Türkiye’nin otomotiv piyasası, son yıllarda gösterdiği istikrarlı büyüme ile dünya genelinde dikkat çeken bir konumda yer almaktadır. Türkiye’deki otomobil satışları oldukça hızlı bir şekilde artarken, aynı zamanda üretimde de önemli bir gelişme gözlemlenmektedir. Ticarette hız kesilmiyor ve Türkiye, otomotiv sektöründeki yükselişini sürdürüyor.
2019 yılında Türkiye, 600.000 yeni otomobil satışına imza atarak, Avrupa’da en çok otomobil satan ülkeler arasında bulunuyor. Ancak, bu rakamın sadece satışlara odaklı verildiği durumda, otomobil satışı sayısının artmasının daha olumlu sonuçlar göstermesi mümkün olmaktadır. Bunun yanında Türkiye’deki otomobil üretimi de her geçen gün artarak, yeni istihdam alanları oluşturmaktadır. Ülkemizde bulunan otomobil üretim tesisleri, yüzbinlerce kişiye iş sağlayarak Türkiye ekonomisine ciddi bir katkı sağlamaktadır.
Hem yerli hem de yabancı otomobil üreticileri, Türkiye’deki potansiyeli fark etmiş durumda. Son yıllarda birçok otomobil markası, Türkiye pazarına girmiş ya da mevcut üretim kapasitesini artırmıştır. Türkiye, otomotiv sektöründe dünya liderleri arasında yer alarak, otomobil üretiminde de önemli başarılara imza atmaktadır.
Otomobil üretimi ve satışı, ülke ekonomisine katkısı açısından oldukça önemlidir. Bu alandaki başarılar, Türkiye’nin geleceği için umut vadetmektedir. Buna rağmen, birçok kişi tarafından sorulan soru ise Türkiye’nin otomotiv sektöründe ne kadar başarılı olabileceğidir. Tedarik zinciri, ar-ge çalışmaları, teknolojinin ilerlemesi gibi faktörler, otomotiv sektöründe başarının temelini oluşturmaktadır.
Türkiye’nin yerli otomobil üretimi için geliştirdiği projeler de, sektördeki başarıyı artırmaktadır.

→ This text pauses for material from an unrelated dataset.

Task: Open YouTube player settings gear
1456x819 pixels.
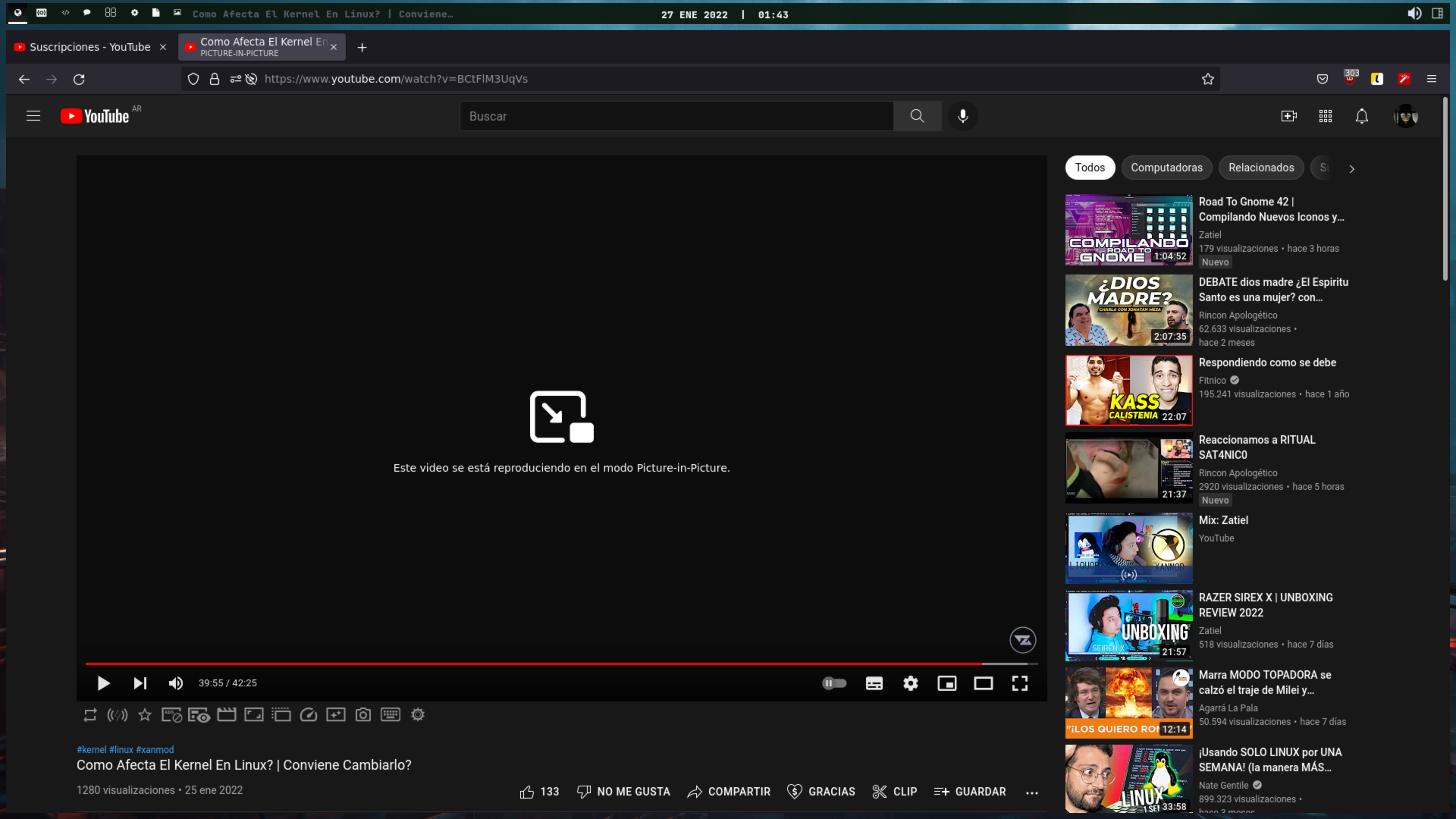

Milli Otomobil, ülkemizin yerli üretim yapan ilk otomobili olacaktır. Bu proje, birçok kişi tarafından takdir edilmiştir ve üretimin başlaması ile birlikte Türkiye’nin otomotiv sektöründe çok daha büyük başarılara imza atacağı düşünülmektedir.

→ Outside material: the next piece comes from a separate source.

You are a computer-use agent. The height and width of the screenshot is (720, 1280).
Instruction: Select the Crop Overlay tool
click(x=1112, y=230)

Sonuç olarak, Türkiye’nin otomobil sektörü oldukça hızlı bir şekilde büyümekte ve ülkemiz, bu alanda diğer ülkeler ile rekabet edebilir bir konumda yer almaktadır. Ticarette hız kesilmiyor ve bu durum, ülkemizin ekonomisine ciddi bir katkı sağlamaktadır. Üretim ve satış rakamları, Türkiye’nin otomobil sektöründeki yükselişinin sürdüğünü göstermektedir. Türkiye, otomotiv sektöründe dünya liderleri arasında yer alarak, ilerleyen zamanlarda bu başarıları daha da ileriye taşıyacaktır.